(Bloomberg View) -- Silicon Valley is famous for disrupting industries, but disrupting social problems is a different matter. Closely held companies that exist in highly competitive markets can easily hurt the bottom line by spending resources on helping the needy -- which is why government, not business, usually provides aid to the poor. But against the odds, a Silicon Valley innovator is disrupting poverty.
YCombinator, probably the most famous tech-company accelerator, is starting a pilot program to test the idea of universal basic income. Basic income is simply a certain amount of money given to every adult. Although the idea has struggled politically so far -- Switzerland on Sunday voted down a basic income program -- it has gathered increasing interest from unlikely corners of the political spectrum. QuickTake Universal Basic Income
In its experiement, YCombinator will send between $1,000 and $2,000 a month to 100 families in Oakland, California, for between six months and a year. From the company’s website:
We want to run a large, long-term study to answer a few key questions: how people’s happiness, well-being, and financial health are affected by basic income, as well as how people might spend their time. But before we do that, we’re going to start with a short-term pilot in Oakland...In our pilot, the income will be unconditional; we’re going to give it to participants for the duration of the study, no matter what. People will be able to volunteer, work, not work, move to another country—anything...If the pilot goes well, we plan to follow up with the main study.
This is great. We need more policy experiments like this. There are many competing theories about what will help poor people, so the only way to find out what really works is to try stuff. And unlike many policy experiments, this one might turn out to have fewer downsides than existing programs to help the poor.
This isn't the first experiment with unconditional cash transfers to poor people. Development economists often conduct these kinds of studies in very poor countries, where they’re much cheaper to run. They find that giving people money is effective in reducing poverty, and recipients don’t tend to spend the money on things like alcohol and tobacco. In rich countries, economists have to use natural experiments -- random changes in government policy that affect some groups but not others -- to estimate the effects of cash handouts. These have also yielded encouraging results -- giving people money improves their economic and psychological well-being.
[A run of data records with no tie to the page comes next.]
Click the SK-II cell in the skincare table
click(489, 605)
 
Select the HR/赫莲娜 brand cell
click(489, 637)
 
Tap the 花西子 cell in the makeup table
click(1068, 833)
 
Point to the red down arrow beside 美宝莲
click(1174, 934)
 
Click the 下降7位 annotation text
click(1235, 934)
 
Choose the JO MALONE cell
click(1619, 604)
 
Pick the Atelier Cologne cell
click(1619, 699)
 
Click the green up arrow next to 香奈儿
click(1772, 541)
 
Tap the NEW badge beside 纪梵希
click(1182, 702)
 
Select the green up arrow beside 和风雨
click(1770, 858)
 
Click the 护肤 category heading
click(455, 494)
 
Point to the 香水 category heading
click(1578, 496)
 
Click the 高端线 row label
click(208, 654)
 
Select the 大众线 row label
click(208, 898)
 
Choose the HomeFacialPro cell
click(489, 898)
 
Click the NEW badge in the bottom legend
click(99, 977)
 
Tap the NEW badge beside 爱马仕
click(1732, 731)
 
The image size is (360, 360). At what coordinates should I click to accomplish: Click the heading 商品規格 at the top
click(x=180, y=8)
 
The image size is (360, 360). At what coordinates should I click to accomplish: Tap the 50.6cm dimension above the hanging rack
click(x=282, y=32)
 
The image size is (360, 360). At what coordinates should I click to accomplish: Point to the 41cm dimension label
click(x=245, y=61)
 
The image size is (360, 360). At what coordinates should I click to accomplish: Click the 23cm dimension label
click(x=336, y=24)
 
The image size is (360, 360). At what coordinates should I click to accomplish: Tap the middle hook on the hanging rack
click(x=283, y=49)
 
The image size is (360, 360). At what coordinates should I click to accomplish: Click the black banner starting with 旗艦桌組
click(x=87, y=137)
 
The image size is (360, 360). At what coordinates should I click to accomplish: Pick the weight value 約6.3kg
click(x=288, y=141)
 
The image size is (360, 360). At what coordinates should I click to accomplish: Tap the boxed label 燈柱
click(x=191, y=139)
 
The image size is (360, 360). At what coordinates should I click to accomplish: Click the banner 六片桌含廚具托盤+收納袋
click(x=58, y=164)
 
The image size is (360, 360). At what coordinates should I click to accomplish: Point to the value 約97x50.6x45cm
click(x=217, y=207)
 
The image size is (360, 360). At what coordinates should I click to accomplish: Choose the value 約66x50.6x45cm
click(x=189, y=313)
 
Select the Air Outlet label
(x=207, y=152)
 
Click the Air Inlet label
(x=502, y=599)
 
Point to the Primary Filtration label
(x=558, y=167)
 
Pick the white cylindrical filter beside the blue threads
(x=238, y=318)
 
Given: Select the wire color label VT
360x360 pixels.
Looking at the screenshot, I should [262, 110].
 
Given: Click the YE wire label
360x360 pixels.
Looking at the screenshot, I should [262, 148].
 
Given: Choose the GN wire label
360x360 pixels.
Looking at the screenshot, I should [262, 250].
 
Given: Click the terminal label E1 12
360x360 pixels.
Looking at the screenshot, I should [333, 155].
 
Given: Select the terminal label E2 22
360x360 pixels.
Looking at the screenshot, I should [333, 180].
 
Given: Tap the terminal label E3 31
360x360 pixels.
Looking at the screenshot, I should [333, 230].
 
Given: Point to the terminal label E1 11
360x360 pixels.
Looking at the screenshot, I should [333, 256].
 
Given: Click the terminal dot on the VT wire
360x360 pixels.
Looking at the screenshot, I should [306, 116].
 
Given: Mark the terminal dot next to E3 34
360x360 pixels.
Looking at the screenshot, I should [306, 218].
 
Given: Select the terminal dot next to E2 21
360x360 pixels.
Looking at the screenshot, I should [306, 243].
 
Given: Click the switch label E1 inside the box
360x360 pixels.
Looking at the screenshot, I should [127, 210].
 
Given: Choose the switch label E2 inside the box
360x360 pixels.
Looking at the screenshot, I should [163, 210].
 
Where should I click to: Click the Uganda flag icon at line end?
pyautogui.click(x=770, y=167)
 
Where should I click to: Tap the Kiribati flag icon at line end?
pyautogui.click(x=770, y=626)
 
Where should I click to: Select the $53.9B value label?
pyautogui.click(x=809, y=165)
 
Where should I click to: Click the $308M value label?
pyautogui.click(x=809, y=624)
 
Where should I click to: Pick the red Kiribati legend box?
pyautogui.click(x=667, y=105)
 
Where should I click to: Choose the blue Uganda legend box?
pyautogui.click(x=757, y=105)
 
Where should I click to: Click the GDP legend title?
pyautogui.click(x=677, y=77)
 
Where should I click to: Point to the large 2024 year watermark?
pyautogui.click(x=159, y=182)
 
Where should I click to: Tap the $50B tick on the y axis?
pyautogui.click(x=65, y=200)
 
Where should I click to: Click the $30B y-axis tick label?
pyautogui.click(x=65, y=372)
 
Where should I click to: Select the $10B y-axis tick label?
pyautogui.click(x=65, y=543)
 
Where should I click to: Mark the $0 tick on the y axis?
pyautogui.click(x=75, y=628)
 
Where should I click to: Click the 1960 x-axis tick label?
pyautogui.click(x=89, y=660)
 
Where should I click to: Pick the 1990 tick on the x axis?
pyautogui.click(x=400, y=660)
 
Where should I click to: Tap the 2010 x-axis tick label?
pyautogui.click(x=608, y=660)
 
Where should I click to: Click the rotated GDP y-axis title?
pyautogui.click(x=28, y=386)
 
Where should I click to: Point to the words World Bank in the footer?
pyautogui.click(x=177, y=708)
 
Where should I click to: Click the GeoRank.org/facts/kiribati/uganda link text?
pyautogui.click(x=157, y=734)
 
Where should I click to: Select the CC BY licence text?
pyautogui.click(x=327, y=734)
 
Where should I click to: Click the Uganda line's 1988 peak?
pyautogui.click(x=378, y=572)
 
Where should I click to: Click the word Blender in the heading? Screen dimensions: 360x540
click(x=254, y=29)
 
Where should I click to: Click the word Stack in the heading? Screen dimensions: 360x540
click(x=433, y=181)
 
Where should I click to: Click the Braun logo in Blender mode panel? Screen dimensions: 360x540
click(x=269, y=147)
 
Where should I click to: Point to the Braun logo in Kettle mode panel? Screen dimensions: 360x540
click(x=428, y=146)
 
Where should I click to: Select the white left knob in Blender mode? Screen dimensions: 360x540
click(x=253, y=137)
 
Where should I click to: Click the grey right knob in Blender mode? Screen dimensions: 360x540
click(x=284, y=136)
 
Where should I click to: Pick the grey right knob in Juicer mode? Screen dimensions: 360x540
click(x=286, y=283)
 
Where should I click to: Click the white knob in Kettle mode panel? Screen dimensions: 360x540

However, YCombinator's experiment and others like it are inherently limited, because they're short-term. Economists have long realized that people’s behavior depends not only on the present, but on their expectations of the future. For example, Milton Friedman hypothesized that people’s consumption depends not just on their current income, but on their permanent income, or their expected lifetime earnings. Studies later indicated that though this doesn’t describe all of people’s behavior, it does represent a sizeable chunk.
So to really know how cash transfers affect people’s consumption, we would need the program to be longer-term. This also applies to people’s work behavior. The main danger of basic income is that by raising poor people’s income, it would reduce their incentive to work. I don’t really worry about this danger, since I think the good that’s done by eliminating deprivation would outweigh the drop in economic output that would come from poor people being idle. But if you did worry about this, you would want a longer-term experiment than what YCombinator is able to perform.
The real question, of course, is whether basic income can be a long-term substitute for work itself. Despite much public pooh-poohing of the notion that technology will make most human labor redundant, many people are worried that this time could be different. The worry isn't that humans would be worthless, but that wages and wealth would diverge enormously between those who can work well with machines and those who can’t. In that world, basic income might be our last-ditch defense against extreme inequality.
Silicon Valley’s tech titans believe strongly in the power of their own creativity. They are also people who are paid to think long-term, and to seek blue-sky solutions. So it’s no surprise that the push for a basic income -- long a staple of science fiction -- should be welcomed by some in the tech industry.
The main objection to basic income, so far, is the cost. But as Vox’s Matt Yglesias notes, the program wouldn’t break the bank. Much of it would simply be a consolidation of various existing transfer programs into a single easy distribution system. The added cost might increase the size of government, but not to intolerable levels. By Yglesias’ calculation, a basic income of $10,000 per adult and $6,000 per child would raise government spending to about 55.5 percent of gross domestic product -- still less than France or Denmark. And that’s assuming that basic income doesn’t replace any other welfare programs.
The real danger of basic income, as I see it, is that work itself might address a basic human need for dignity. When many people feel that their labor has value, they have a sense of self-worth and a freedom that subsisting on government handouts doesn't provide. If basic income becomes the only thing standing between most human beings and the threat of dire poverty, then everyone will know that they exist and enjoy their lives only at the sufferance of a few rich taxpayers. If basic income makes people feel like the pets of the wealthy, they may turn to unhealthy behaviors.
Short-term experiments won’t be able to tell us much about that long-term psychological danger. When crafting our national policy, we should remember what studies like this can and can’t tell us.